Techniques to Reduce Dysfunctional Conflict

Every relationship goes through a trying situation where conflicts and disagreements become unavoidable. How partners handle these conflicts can be an opportunity for growth. Resolving conflict appropriately can help strengthen a relationship, rather than destroy it.

Acknowledge the Problem

    According to Joshua Uebergang of the Tower of Power (a website dedicated to teaching social skills), conflicts require proactive resolutions because they don't clear up on their own. Some people believe that conflict avoidance is less straining in a relationship. But when a person avoids discussing her frustrations with her partner, resentments can fester and tensions can build, destroying the relationship over time. A healthier way to deal with this is to address the problem directly. Acknowledging the problem, rather than shutting down, is the first step to handling conflicts positively.

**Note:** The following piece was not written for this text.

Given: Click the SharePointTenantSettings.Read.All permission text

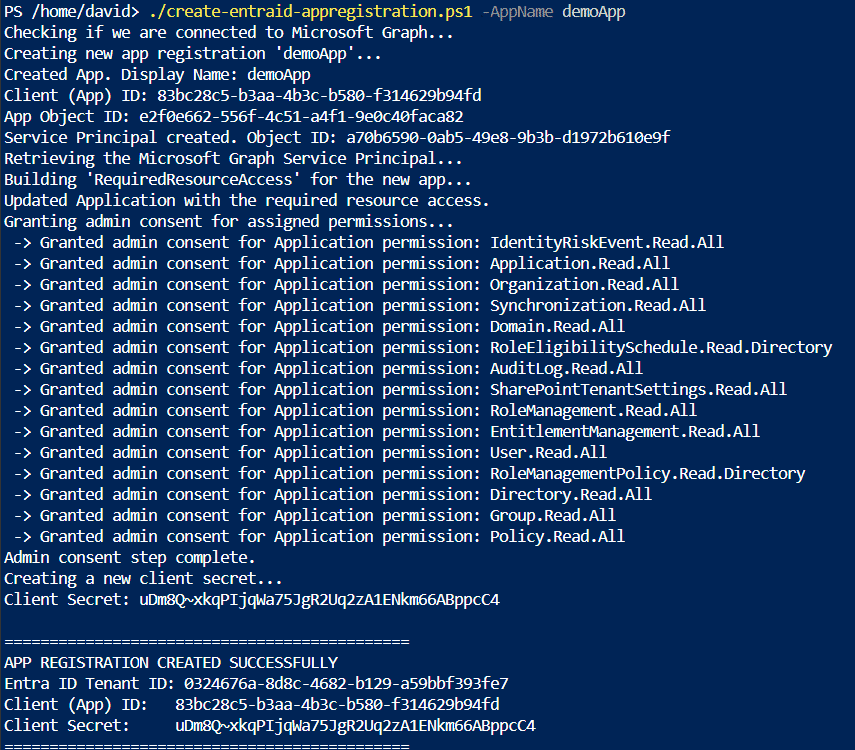Looking at the screenshot, I should tap(624, 389).
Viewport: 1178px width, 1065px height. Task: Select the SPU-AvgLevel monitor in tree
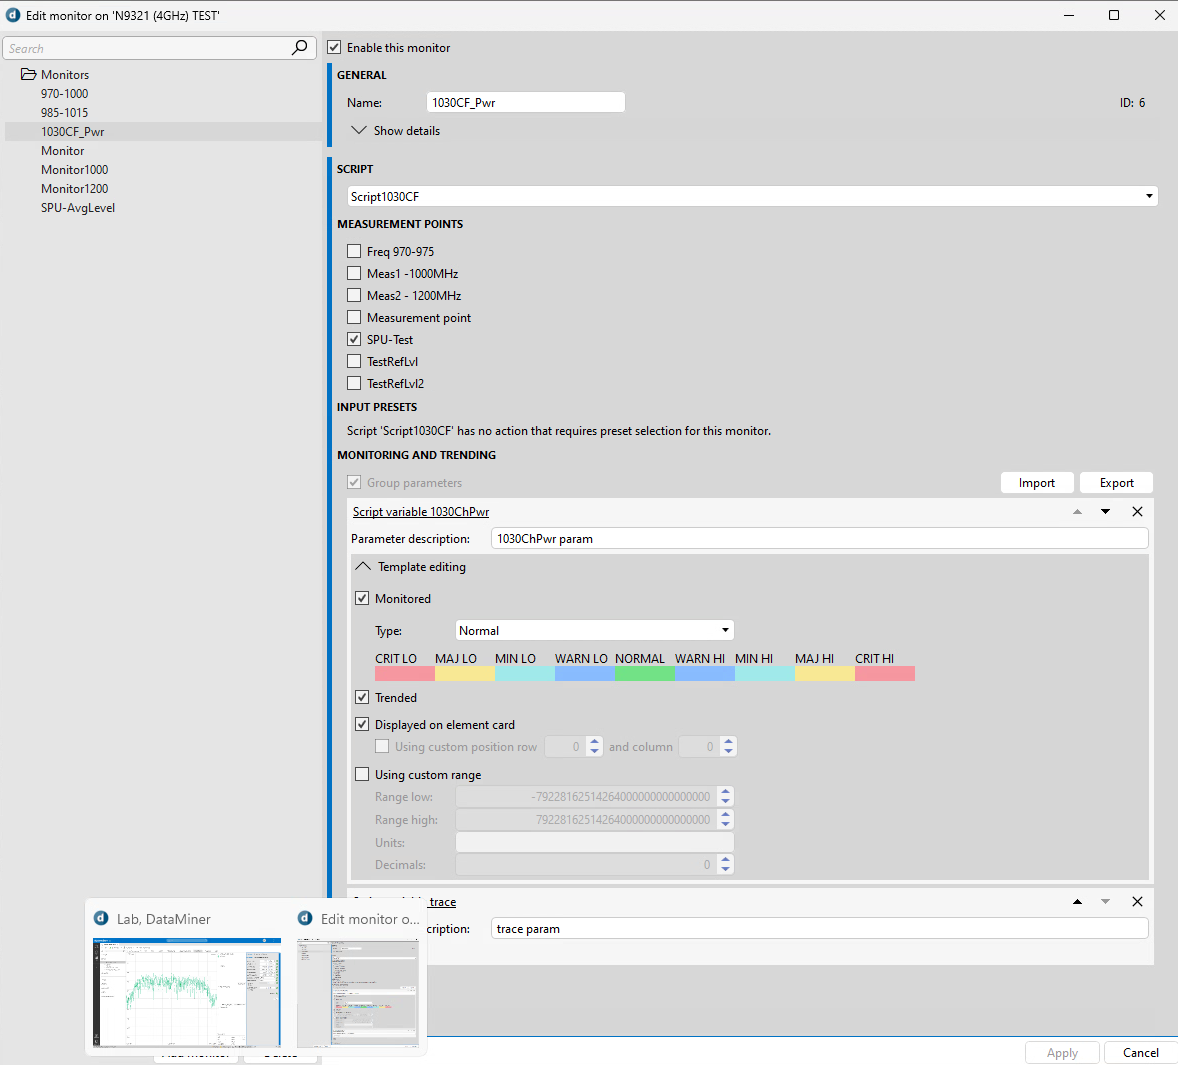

Resist the Urge to be Argumentative

    According to Brian Frederick of the Polyarmory Society, becoming argumentative is not a communication skill. Active awareness of each other's feelings, both verbal and non-verbal, works better. Arguments are compounded by frustrated emotions, resulting in one partner behaving on the offensive and the other becoming defensive. Learning to take an objective viewpoint may be tough in a situation where the other person is emotionally-charged. But healthy relationships can get through a dysfunctional conflict when partners learn to communicate by listening, instead of aiming to win in an argument.

Be Open to Compromise

    According to Redbook (an online magazine), when it comes to compromising, couples must learn to be vocal about what they need from their partner, rather than drawing expectations from them. Conflicts happen because opinions differ from one another. Recognizing this by way of compromising will make disagreements easier to resolve. Compromising helps people see things eye to eye, or they can agree to disagree. Both situations are healthier for the relationship.

Stop the Blame Game

    Blaming the other person when conflicts arise is easy when frustrated. Dawn J. Lipthrott, a relationship coach, says that putting the responsibility on others is convenient but dysfunctional. According to Lipthrott, it's actually a reflection of what people don't like about themselves. Instead of doing this, owning up to your faults and mistakes shows maturity and reflects a willingness to resolve conflicts in a healthier manner.